> **Problem**
Reproduce the data below word for word, omitting the pictures.

Word and element location data

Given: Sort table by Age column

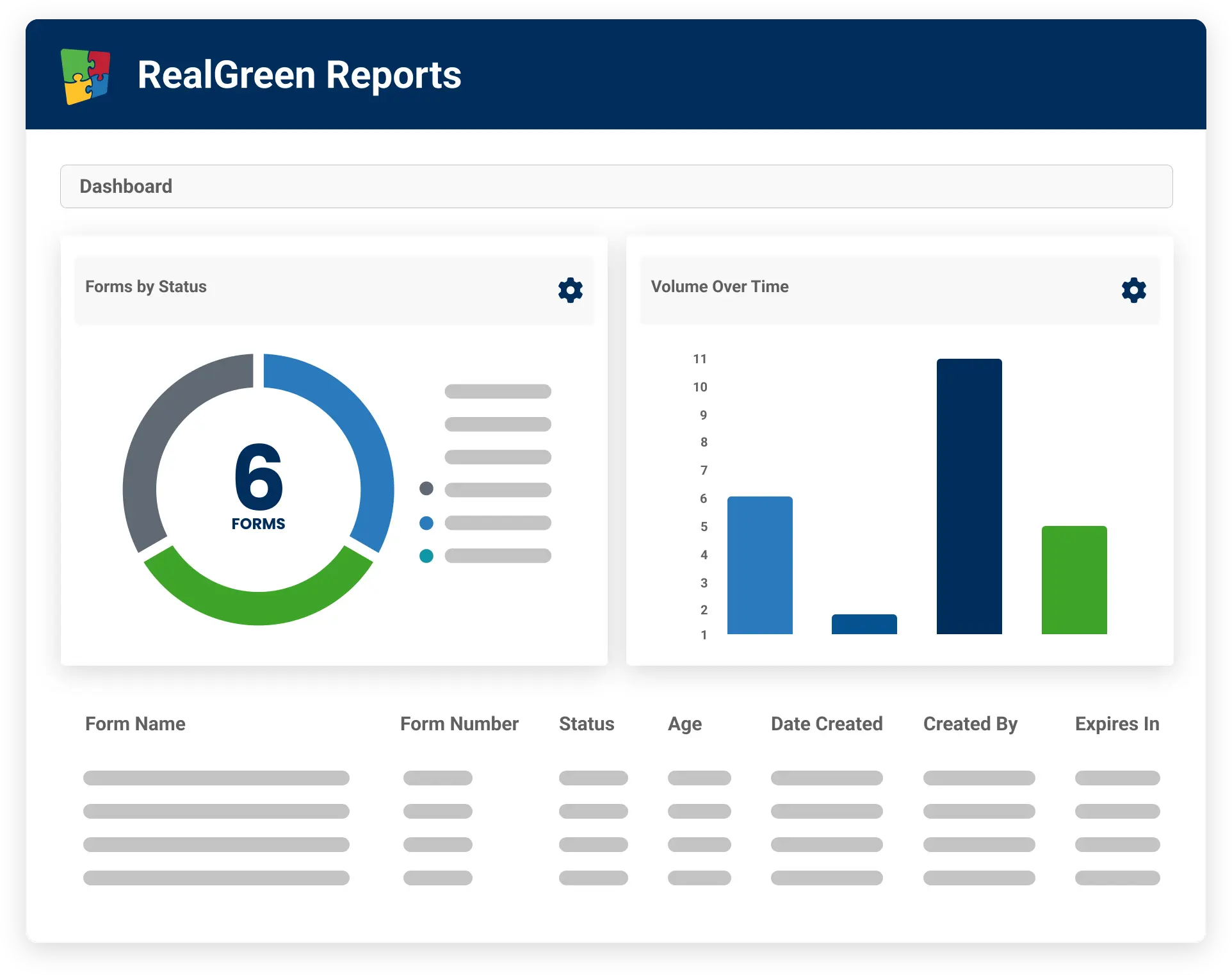Looking at the screenshot, I should [685, 724].
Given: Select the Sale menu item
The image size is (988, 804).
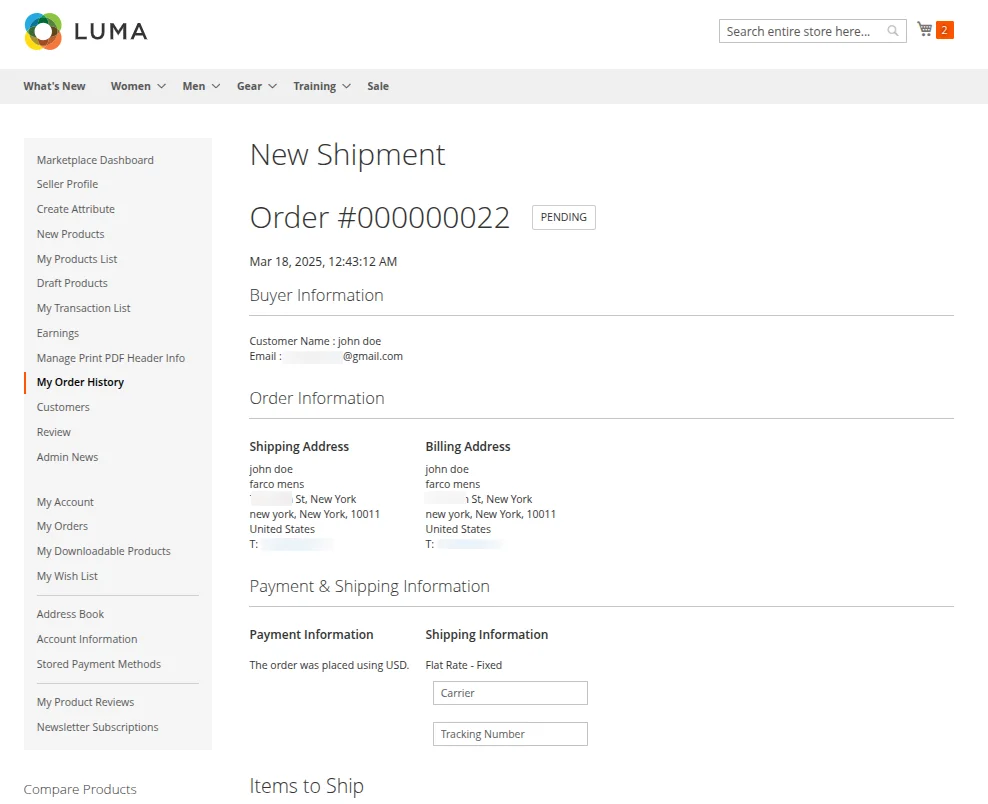Looking at the screenshot, I should [377, 86].
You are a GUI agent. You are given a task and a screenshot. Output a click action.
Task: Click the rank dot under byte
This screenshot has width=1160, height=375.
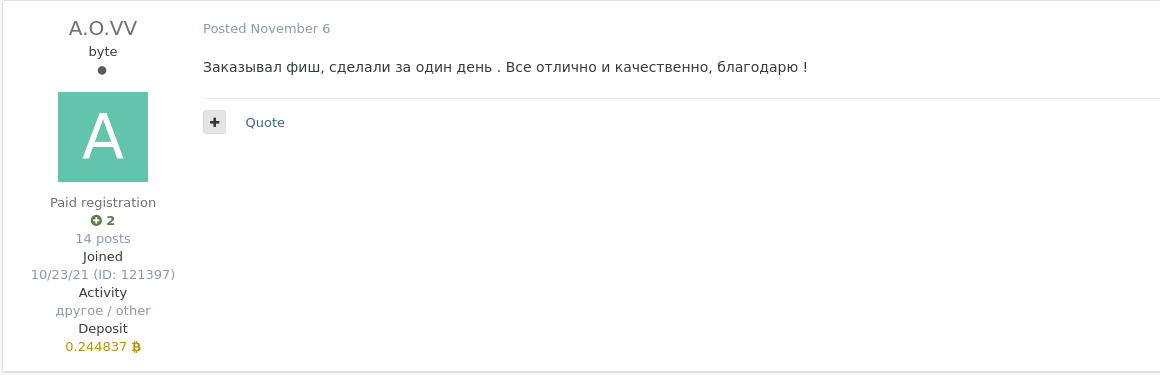(102, 70)
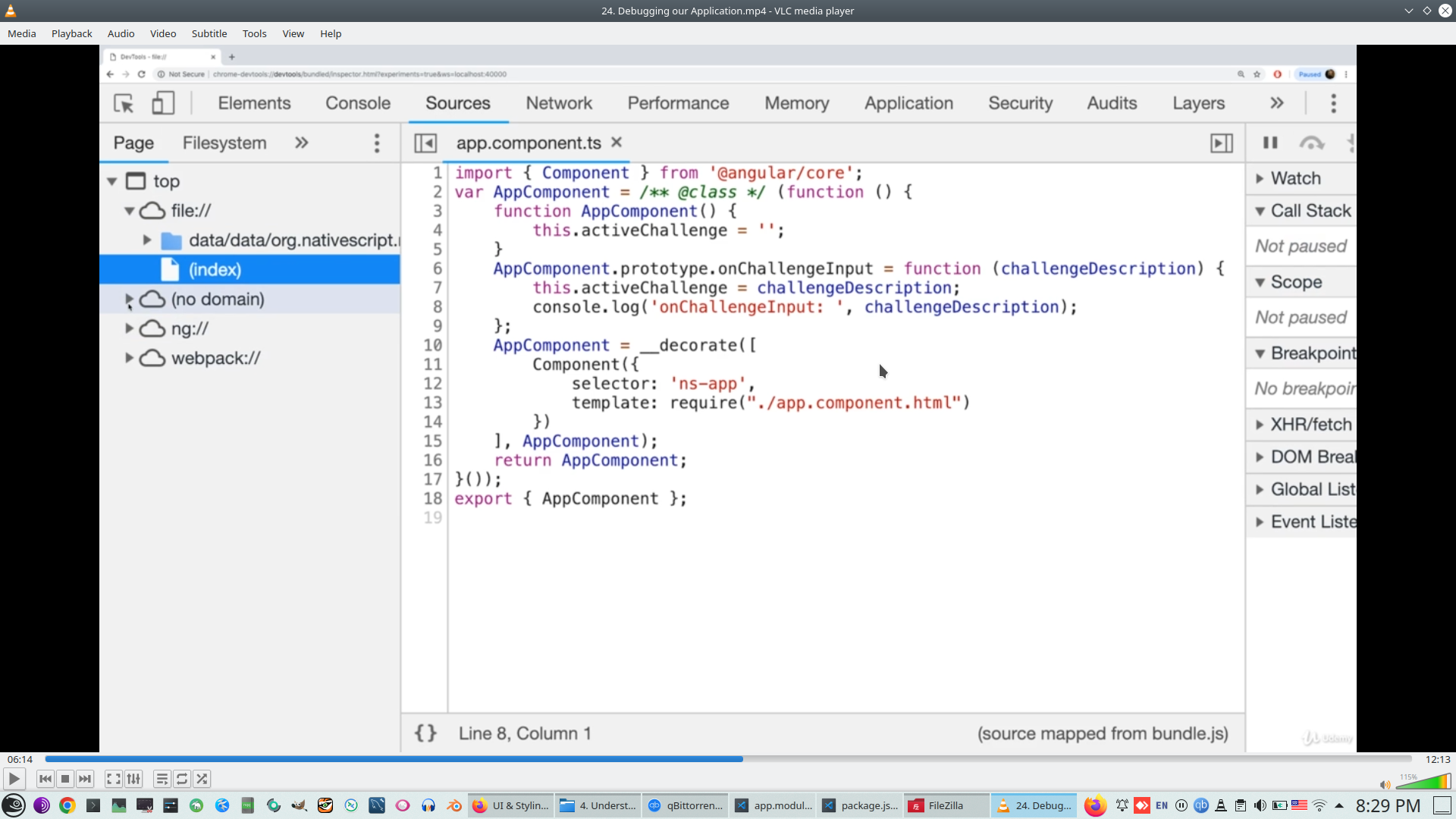Toggle loop repeat mode
This screenshot has height=819, width=1456.
(182, 779)

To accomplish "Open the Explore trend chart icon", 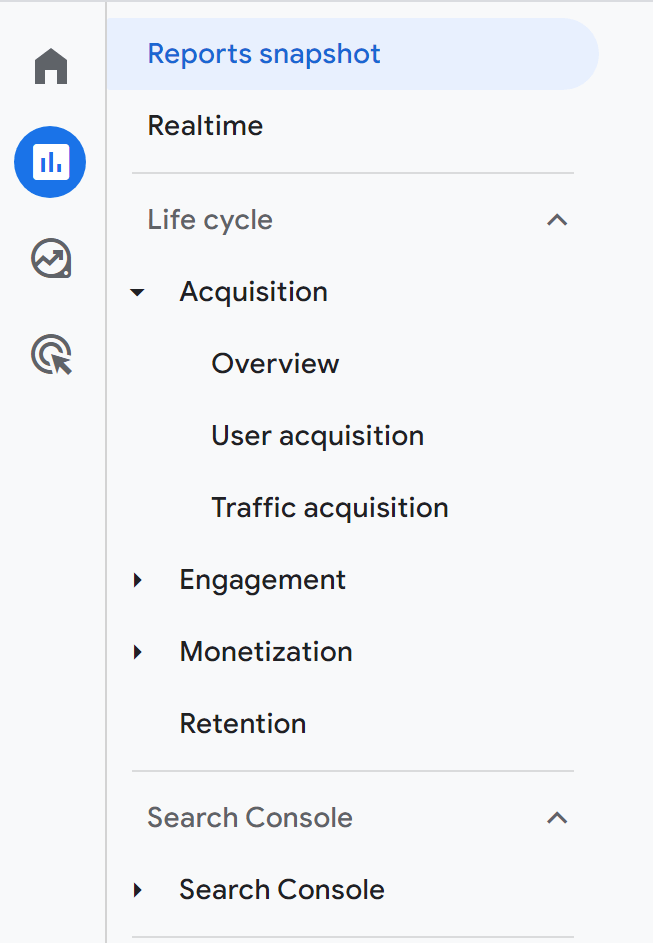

> **Exercise result**
Given: Sort table by Age column

Looking at the screenshot, I should [685, 724].
Given: Select the Sale menu item
The image size is (988, 804).
Looking at the screenshot, I should [377, 86].
You are a GUI agent. You are given a task and a screenshot. Output a click action.
Task: Click the rank dot under byte
This screenshot has width=1160, height=375.
(102, 70)
Toggle loop repeat mode
This screenshot has height=819, width=1456.
(182, 779)

To accomplish "Open the Explore trend chart icon", 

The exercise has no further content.